Follow-up to Solaris SMF and HAProxy won't play nicely from Secret Plans and Clever Tricks

A couple of years ago, I blogged about haproxy, and in particular the incompatibility of it’s soft-restart mechanism with solaris’ SMF. A few people have contacted me since then to ask where we got with it. So here’s the answer:

In the end, we decided simply to not use the graceful-restart feature of haproxy. If we ever restart via SMF, we stop the service, then start it again – so there would be a period of unavailability. This works fine.

We very very rarely need to restart haproxy though, so it’s not an issue for us. We use apache and mod_proxy_http to talk to a single haproxy instance, which then balances requests between several http back-ends (java for us, but it would work exactly the same with any HTTP service). On the odd occasions when we need to reconfigure haproxy (usually only once or twice a year), what we do is start another instance of haproxy on a different port, reconfigure apache to connect to the new haproxy instance (if you use a rewrite map for the proxy, then this doesn’t even need an ‘apachectl graceful’), then we can safely restart the first haproxy. Once apache is connecting to the (reconfigured) original haproxy server again, we can remove the second instance.
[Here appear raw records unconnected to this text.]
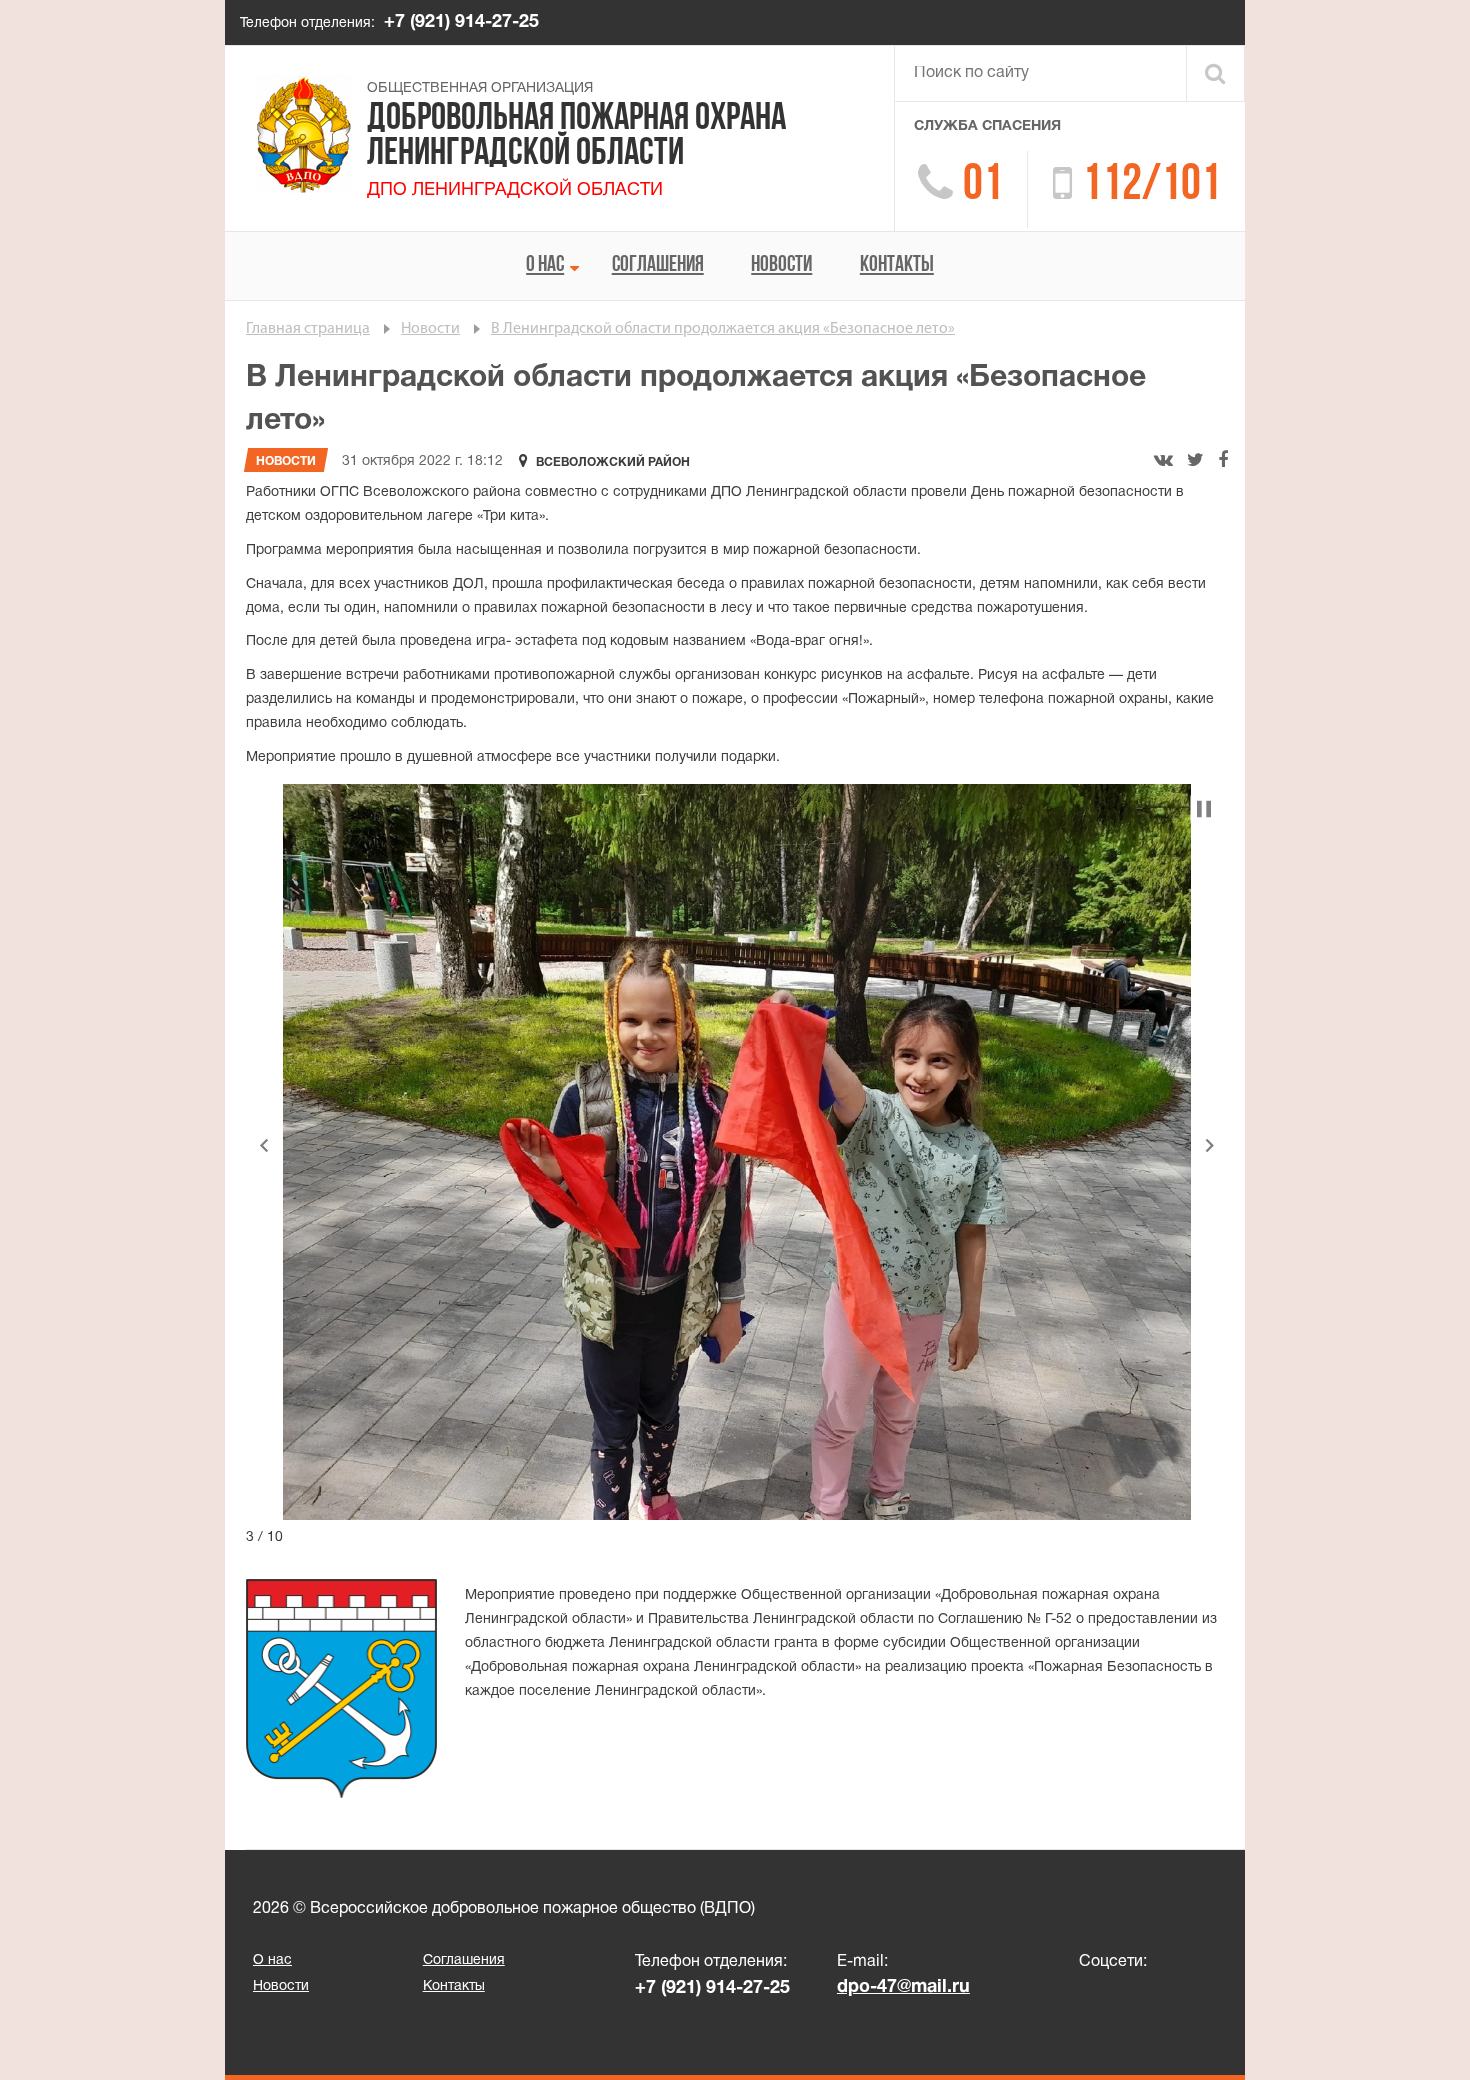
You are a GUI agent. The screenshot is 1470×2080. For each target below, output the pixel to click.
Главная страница (308, 329)
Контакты (897, 265)
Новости (781, 265)
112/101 (1151, 186)
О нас (545, 265)
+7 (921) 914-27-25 (461, 22)
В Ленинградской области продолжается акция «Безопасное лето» (723, 329)
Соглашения (658, 265)
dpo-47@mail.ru (903, 1987)
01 (983, 186)
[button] (264, 1145)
haproxy has been very very stable for us; I don’t think it’s ever crashed (yet!) in the two years since I wrote that blog entry, and on our main server it’s handling between 500,000 and 1,000,000 http requests per day (we have it on a bunch of more minor servers too). Performance is fine; it adds perhaps a couple of milliseconds of latency per request but for our apps that’s not significant. To be honest, we have more problems from apache than from haproxy!

So, If you’re looking for a pure load-balancing solution, and you don’t plan on re-configuring very often (or you can do the same ‘run multiple haproxies and switch between them’ trick) then I think haproxy would be a strong contender – it’s simpler, lighter weight, and probably faster/more scalable than nginx/lightttpd/apache. (though you probably won’t notice the “faster” bit for most web apps)

However, if you want to do other ‘web-server-ish’ things (serve static content, rewrite urls, do SSL…) then you’ll have to have some kind of web server in front, so it would be worth looking at the load-balancers that are built in to either nginx or apache – it may be simpler to just support one server rather than having a chain.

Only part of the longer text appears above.